START DATA TO PROCESS

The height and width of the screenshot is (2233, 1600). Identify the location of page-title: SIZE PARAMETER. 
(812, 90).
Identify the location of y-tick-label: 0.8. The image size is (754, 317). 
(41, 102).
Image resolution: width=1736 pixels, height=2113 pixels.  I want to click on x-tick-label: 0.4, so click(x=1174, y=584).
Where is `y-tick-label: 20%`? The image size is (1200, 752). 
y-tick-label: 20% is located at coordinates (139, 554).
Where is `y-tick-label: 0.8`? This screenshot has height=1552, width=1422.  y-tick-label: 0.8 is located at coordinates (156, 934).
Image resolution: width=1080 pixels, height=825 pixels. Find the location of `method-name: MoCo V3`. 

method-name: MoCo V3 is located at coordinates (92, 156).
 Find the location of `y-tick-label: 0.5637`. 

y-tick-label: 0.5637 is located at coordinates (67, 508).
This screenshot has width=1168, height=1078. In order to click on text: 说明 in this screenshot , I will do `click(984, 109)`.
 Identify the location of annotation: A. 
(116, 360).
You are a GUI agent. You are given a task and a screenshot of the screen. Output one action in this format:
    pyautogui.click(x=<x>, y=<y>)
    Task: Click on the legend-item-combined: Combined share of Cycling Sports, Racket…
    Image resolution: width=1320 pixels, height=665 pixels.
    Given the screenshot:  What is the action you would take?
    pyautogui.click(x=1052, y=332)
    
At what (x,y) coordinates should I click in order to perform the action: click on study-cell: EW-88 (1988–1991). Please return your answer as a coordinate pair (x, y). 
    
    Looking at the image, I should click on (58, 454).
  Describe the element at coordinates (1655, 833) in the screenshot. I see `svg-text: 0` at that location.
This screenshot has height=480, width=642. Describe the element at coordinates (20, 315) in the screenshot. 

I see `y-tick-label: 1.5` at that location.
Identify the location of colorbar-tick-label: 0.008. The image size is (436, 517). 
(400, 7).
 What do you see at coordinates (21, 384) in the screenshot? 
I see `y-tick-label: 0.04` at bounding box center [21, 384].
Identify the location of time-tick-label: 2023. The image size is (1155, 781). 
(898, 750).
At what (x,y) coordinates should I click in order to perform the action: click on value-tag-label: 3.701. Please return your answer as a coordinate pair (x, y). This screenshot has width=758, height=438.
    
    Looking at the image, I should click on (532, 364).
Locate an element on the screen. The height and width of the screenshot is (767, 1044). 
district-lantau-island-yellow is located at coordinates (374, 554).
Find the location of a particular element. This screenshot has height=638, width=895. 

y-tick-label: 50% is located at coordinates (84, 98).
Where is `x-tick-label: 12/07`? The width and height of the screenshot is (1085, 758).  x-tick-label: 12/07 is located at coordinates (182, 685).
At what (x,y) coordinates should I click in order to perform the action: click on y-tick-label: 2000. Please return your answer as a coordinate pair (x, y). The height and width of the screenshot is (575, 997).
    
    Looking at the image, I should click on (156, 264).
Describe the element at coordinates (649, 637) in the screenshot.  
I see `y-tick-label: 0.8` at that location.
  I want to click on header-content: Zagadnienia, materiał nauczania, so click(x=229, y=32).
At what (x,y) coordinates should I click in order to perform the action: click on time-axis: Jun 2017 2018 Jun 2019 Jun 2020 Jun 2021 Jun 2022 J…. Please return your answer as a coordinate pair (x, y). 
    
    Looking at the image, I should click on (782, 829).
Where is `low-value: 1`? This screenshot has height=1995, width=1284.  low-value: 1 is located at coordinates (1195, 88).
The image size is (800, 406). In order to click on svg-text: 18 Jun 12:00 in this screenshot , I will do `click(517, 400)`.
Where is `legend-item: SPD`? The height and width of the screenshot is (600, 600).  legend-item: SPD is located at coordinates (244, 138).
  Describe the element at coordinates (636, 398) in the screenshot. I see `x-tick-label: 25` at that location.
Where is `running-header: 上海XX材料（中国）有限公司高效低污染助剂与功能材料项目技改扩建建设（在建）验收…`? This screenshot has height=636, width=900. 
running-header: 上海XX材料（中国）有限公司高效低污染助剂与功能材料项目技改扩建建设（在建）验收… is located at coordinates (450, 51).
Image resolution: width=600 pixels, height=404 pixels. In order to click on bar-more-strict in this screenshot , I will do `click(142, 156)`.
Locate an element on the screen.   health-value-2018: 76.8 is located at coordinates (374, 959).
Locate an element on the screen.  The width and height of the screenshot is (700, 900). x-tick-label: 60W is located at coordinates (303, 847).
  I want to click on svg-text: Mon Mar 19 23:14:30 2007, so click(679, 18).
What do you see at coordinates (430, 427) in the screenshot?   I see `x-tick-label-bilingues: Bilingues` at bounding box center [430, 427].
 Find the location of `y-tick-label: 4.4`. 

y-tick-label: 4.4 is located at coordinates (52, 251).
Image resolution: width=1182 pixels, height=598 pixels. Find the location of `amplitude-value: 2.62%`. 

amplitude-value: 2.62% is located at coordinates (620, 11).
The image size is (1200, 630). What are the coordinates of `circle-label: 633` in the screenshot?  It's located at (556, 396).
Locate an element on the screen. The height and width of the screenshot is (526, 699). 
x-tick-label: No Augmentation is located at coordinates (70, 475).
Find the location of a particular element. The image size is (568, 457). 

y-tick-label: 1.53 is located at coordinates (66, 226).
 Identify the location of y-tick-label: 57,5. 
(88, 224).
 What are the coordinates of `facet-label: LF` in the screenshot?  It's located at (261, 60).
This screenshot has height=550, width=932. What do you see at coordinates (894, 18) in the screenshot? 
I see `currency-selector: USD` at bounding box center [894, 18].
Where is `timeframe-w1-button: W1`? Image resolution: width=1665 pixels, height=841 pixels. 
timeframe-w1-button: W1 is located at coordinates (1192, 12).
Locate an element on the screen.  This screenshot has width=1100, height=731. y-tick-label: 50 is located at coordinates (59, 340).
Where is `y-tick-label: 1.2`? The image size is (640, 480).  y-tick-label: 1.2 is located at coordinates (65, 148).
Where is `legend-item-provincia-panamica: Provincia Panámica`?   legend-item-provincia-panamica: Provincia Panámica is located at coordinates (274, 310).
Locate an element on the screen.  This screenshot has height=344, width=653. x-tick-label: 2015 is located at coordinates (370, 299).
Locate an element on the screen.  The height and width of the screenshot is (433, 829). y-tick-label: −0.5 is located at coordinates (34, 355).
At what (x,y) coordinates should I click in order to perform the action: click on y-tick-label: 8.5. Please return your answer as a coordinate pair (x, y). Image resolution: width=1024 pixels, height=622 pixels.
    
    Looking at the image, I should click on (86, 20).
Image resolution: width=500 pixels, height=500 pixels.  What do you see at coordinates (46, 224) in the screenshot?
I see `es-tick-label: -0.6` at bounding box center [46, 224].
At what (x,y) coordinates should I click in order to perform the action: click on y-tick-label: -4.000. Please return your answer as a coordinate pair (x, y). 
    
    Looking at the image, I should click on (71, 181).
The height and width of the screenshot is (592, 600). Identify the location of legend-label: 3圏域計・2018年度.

END DATA TO PROCESS

PROMPT:
Write out all the records again, switching every "Image resolution" to "Screen resolution" and leaving everything else unchanged.

RESULT FOR THIS TASK:
The height and width of the screenshot is (2233, 1600). Identify the location of page-title: SIZE PARAMETER. 
(812, 90).
Identify the location of y-tick-label: 0.8. The image size is (754, 317). 
(41, 102).
Screen resolution: width=1736 pixels, height=2113 pixels.  I want to click on x-tick-label: 0.4, so click(x=1174, y=584).
Where is `y-tick-label: 20%`? The image size is (1200, 752). 
y-tick-label: 20% is located at coordinates (139, 554).
Where is `y-tick-label: 0.8`? This screenshot has height=1552, width=1422.  y-tick-label: 0.8 is located at coordinates (156, 934).
Screen resolution: width=1080 pixels, height=825 pixels. Find the location of `method-name: MoCo V3`. 

method-name: MoCo V3 is located at coordinates (92, 156).
 Find the location of `y-tick-label: 0.5637`. 

y-tick-label: 0.5637 is located at coordinates (67, 508).
This screenshot has width=1168, height=1078. In order to click on text: 说明 in this screenshot , I will do `click(984, 109)`.
 Identify the location of annotation: A. 
(116, 360).
You are a GUI agent. You are given a task and a screenshot of the screen. Output one action in this format:
    pyautogui.click(x=<x>, y=<y>)
    Task: Click on the legend-item-combined: Combined share of Cycling Sports, Racket…
    Screen resolution: width=1320 pixels, height=665 pixels.
    Given the screenshot:  What is the action you would take?
    pyautogui.click(x=1052, y=332)
    
At what (x,y) coordinates should I click in order to perform the action: click on study-cell: EW-88 (1988–1991). Please return your answer as a coordinate pair (x, y). 
    
    Looking at the image, I should click on (58, 454).
  Describe the element at coordinates (1655, 833) in the screenshot. I see `svg-text: 0` at that location.
This screenshot has height=480, width=642. Describe the element at coordinates (20, 315) in the screenshot. 

I see `y-tick-label: 1.5` at that location.
Identify the location of colorbar-tick-label: 0.008. The image size is (436, 517). 
(400, 7).
 What do you see at coordinates (21, 384) in the screenshot? 
I see `y-tick-label: 0.04` at bounding box center [21, 384].
Identify the location of time-tick-label: 2023. The image size is (1155, 781). 
(898, 750).
At what (x,y) coordinates should I click in order to perform the action: click on value-tag-label: 3.701. Please return your answer as a coordinate pair (x, y). This screenshot has width=758, height=438.
    
    Looking at the image, I should click on (532, 364).
Locate an element on the screen. The height and width of the screenshot is (767, 1044). 
district-lantau-island-yellow is located at coordinates (374, 554).
Find the location of a particular element. This screenshot has height=638, width=895. 

y-tick-label: 50% is located at coordinates (84, 98).
Where is `x-tick-label: 12/07`? The width and height of the screenshot is (1085, 758).  x-tick-label: 12/07 is located at coordinates (182, 685).
At what (x,y) coordinates should I click in order to perform the action: click on y-tick-label: 2000. Please return your answer as a coordinate pair (x, y). The height and width of the screenshot is (575, 997).
    
    Looking at the image, I should click on (156, 264).
Describe the element at coordinates (649, 637) in the screenshot.  
I see `y-tick-label: 0.8` at that location.
  I want to click on header-content: Zagadnienia, materiał nauczania, so click(x=229, y=32).
At what (x,y) coordinates should I click in order to perform the action: click on time-axis: Jun 2017 2018 Jun 2019 Jun 2020 Jun 2021 Jun 2022 J…. Please return your answer as a coordinate pair (x, y). 
    
    Looking at the image, I should click on (782, 829).
Where is `low-value: 1`? This screenshot has height=1995, width=1284.  low-value: 1 is located at coordinates (1195, 88).
The image size is (800, 406). In order to click on svg-text: 18 Jun 12:00 in this screenshot , I will do `click(517, 400)`.
Where is `legend-item: SPD`? The height and width of the screenshot is (600, 600).  legend-item: SPD is located at coordinates (244, 138).
  Describe the element at coordinates (636, 398) in the screenshot. I see `x-tick-label: 25` at that location.
Where is `running-header: 上海XX材料（中国）有限公司高效低污染助剂与功能材料项目技改扩建建设（在建）验收…`? This screenshot has height=636, width=900. 
running-header: 上海XX材料（中国）有限公司高效低污染助剂与功能材料项目技改扩建建设（在建）验收… is located at coordinates (450, 51).
Screen resolution: width=600 pixels, height=404 pixels. In order to click on bar-more-strict in this screenshot , I will do `click(142, 156)`.
Locate an element on the screen.   health-value-2018: 76.8 is located at coordinates (374, 959).
Locate an element on the screen.  The width and height of the screenshot is (700, 900). x-tick-label: 60W is located at coordinates (303, 847).
  I want to click on svg-text: Mon Mar 19 23:14:30 2007, so click(679, 18).
What do you see at coordinates (430, 427) in the screenshot?   I see `x-tick-label-bilingues: Bilingues` at bounding box center [430, 427].
 Find the location of `y-tick-label: 4.4`. 

y-tick-label: 4.4 is located at coordinates (52, 251).
Screen resolution: width=1182 pixels, height=598 pixels. Find the location of `amplitude-value: 2.62%`. 

amplitude-value: 2.62% is located at coordinates (620, 11).
The image size is (1200, 630). What are the coordinates of `circle-label: 633` in the screenshot?  It's located at (556, 396).
Locate an element on the screen. The height and width of the screenshot is (526, 699). 
x-tick-label: No Augmentation is located at coordinates (70, 475).
Find the location of a particular element. The image size is (568, 457). 

y-tick-label: 1.53 is located at coordinates (66, 226).
 Identify the location of y-tick-label: 57,5. 
(88, 224).
 What are the coordinates of `facet-label: LF` in the screenshot?  It's located at (261, 60).
This screenshot has height=550, width=932. What do you see at coordinates (894, 18) in the screenshot? 
I see `currency-selector: USD` at bounding box center [894, 18].
Where is `timeframe-w1-button: W1`? Screen resolution: width=1665 pixels, height=841 pixels. 
timeframe-w1-button: W1 is located at coordinates (1192, 12).
Locate an element on the screen.  This screenshot has width=1100, height=731. y-tick-label: 50 is located at coordinates (59, 340).
Where is `y-tick-label: 1.2`? The image size is (640, 480).  y-tick-label: 1.2 is located at coordinates (65, 148).
Where is `legend-item-provincia-panamica: Provincia Panámica`?   legend-item-provincia-panamica: Provincia Panámica is located at coordinates (274, 310).
Locate an element on the screen.  This screenshot has height=344, width=653. x-tick-label: 2015 is located at coordinates (370, 299).
Locate an element on the screen.  The height and width of the screenshot is (433, 829). y-tick-label: −0.5 is located at coordinates (34, 355).
At what (x,y) coordinates should I click in order to perform the action: click on y-tick-label: 8.5. Please return your answer as a coordinate pair (x, y). Screen resolution: width=1024 pixels, height=622 pixels.
    
    Looking at the image, I should click on (86, 20).
Screen resolution: width=500 pixels, height=500 pixels.  What do you see at coordinates (46, 224) in the screenshot?
I see `es-tick-label: -0.6` at bounding box center [46, 224].
At what (x,y) coordinates should I click in order to perform the action: click on y-tick-label: -4.000. Please return your answer as a coordinate pair (x, y). 
    
    Looking at the image, I should click on (71, 181).
The height and width of the screenshot is (592, 600). Identify the location of legend-label: 3圏域計・2018年度.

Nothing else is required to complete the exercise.